*** Records for this exercise ***

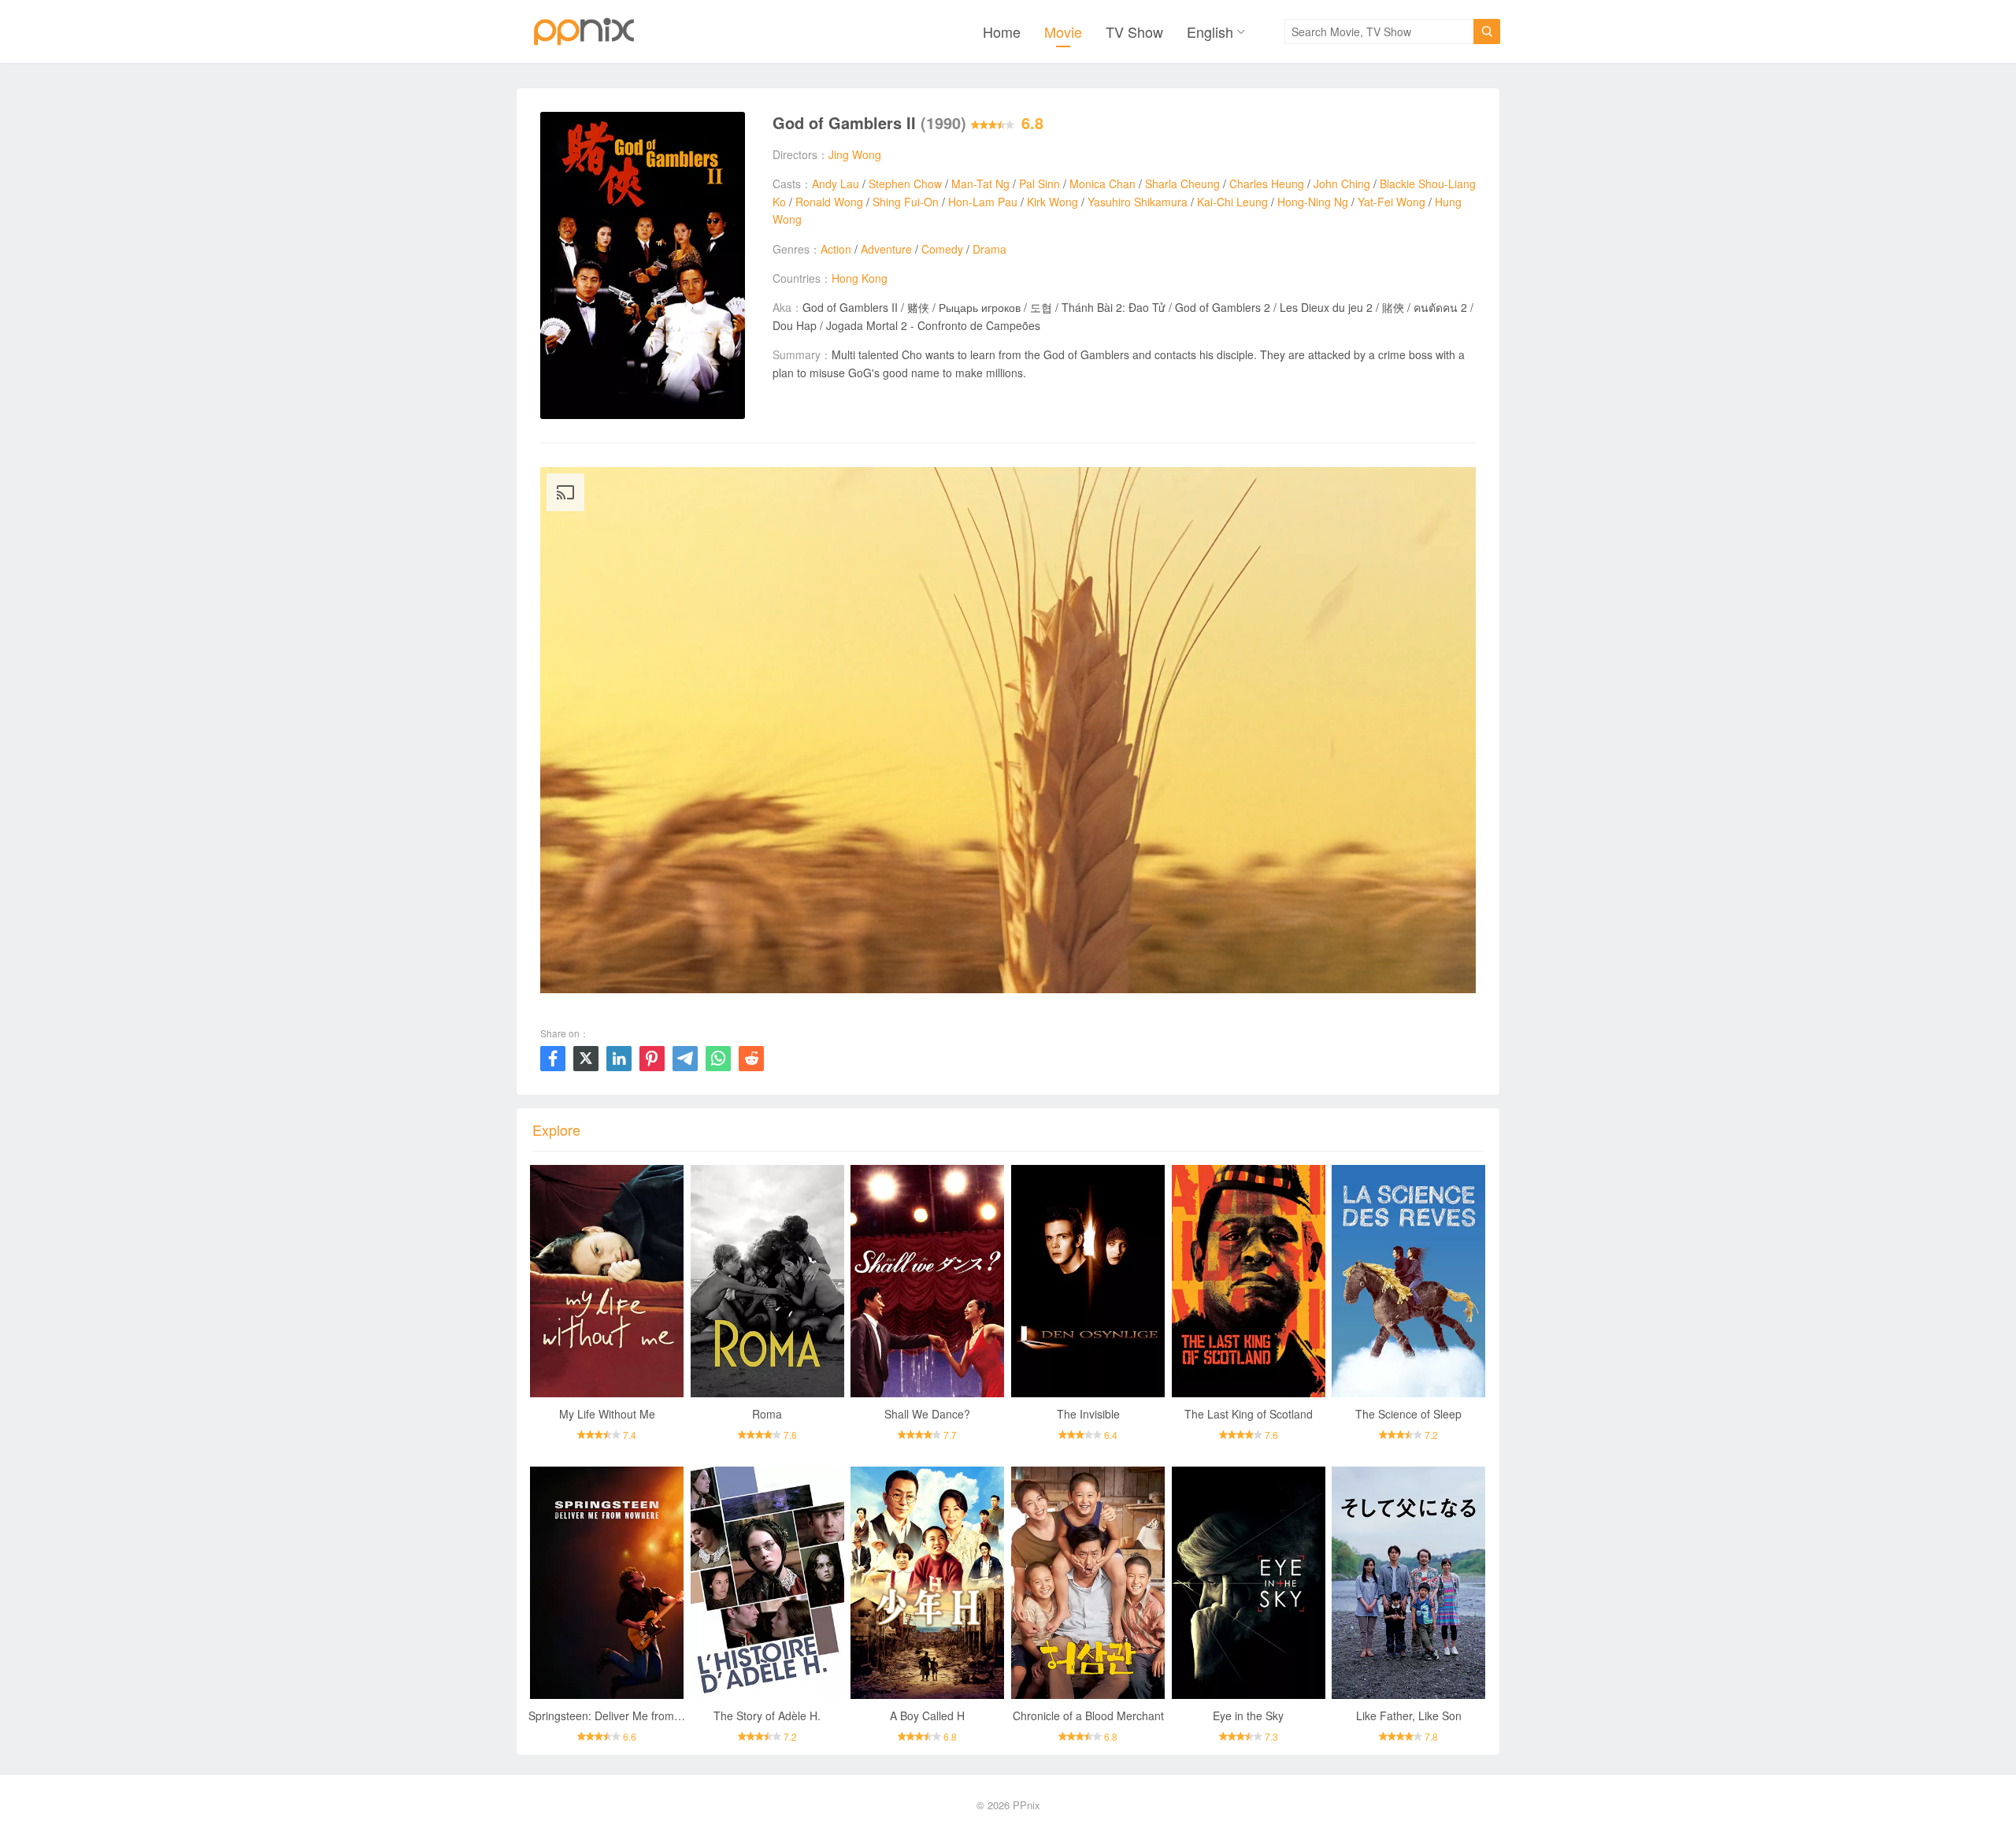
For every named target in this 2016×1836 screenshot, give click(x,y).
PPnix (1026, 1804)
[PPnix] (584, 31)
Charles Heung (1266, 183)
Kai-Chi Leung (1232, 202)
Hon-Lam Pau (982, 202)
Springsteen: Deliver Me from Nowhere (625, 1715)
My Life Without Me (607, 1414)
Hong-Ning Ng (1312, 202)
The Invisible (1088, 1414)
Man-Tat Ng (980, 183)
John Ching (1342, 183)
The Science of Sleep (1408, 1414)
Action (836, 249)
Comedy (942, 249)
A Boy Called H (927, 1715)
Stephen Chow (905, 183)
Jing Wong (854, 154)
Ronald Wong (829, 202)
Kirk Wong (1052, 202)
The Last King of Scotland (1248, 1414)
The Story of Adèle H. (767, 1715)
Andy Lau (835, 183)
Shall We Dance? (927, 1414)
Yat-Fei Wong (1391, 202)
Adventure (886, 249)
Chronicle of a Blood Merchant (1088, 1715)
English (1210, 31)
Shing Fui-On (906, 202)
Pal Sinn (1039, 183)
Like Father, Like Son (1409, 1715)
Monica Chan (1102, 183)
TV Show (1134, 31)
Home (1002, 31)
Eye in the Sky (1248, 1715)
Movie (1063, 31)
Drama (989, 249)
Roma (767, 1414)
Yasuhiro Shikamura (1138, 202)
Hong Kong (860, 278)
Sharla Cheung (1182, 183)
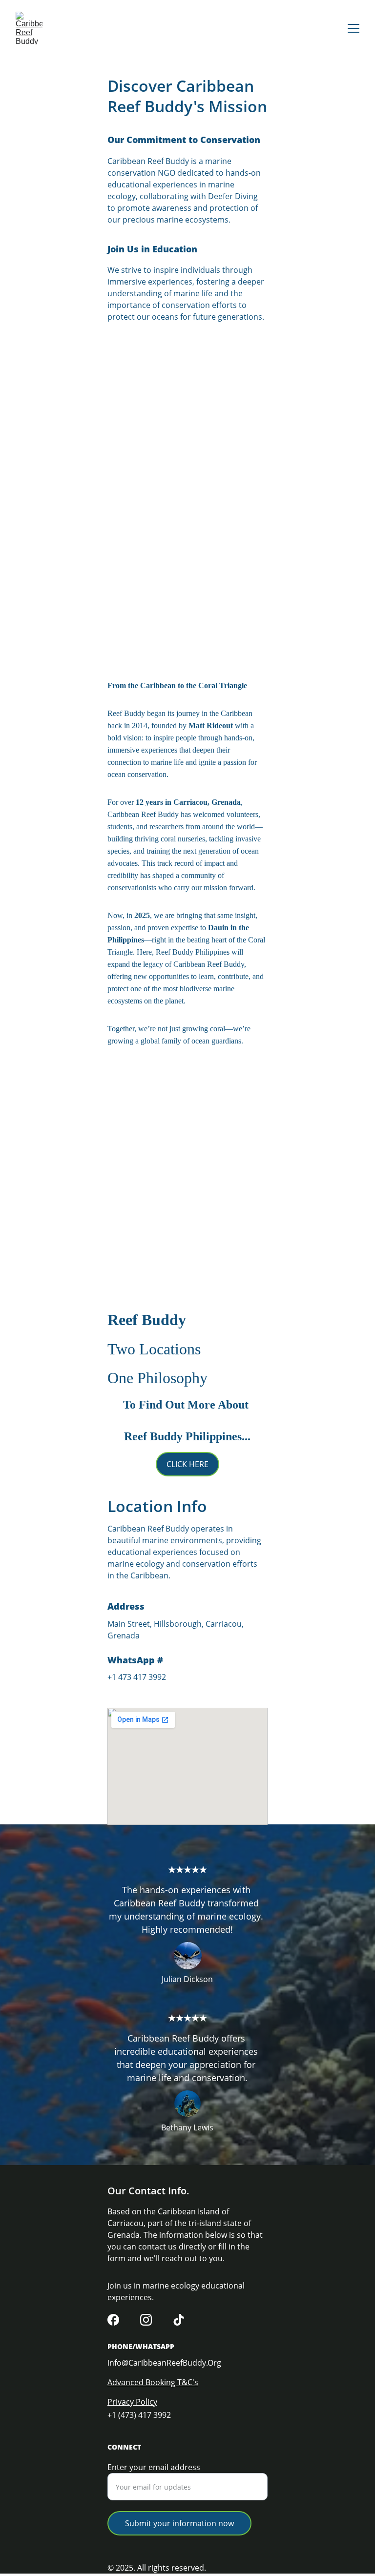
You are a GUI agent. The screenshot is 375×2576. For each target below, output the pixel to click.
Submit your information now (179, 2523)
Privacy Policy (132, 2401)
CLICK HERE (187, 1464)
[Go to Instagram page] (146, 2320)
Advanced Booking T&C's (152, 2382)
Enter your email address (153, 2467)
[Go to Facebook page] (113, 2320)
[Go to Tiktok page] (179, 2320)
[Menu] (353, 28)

*** End of Records for this exercise ***

What to produce
In the entries above, find each line with "page" and copy it.

Task result
[Go to Instagram page] (146, 2320)
[Go to Facebook page] (113, 2320)
[Go to Tiktok page] (179, 2320)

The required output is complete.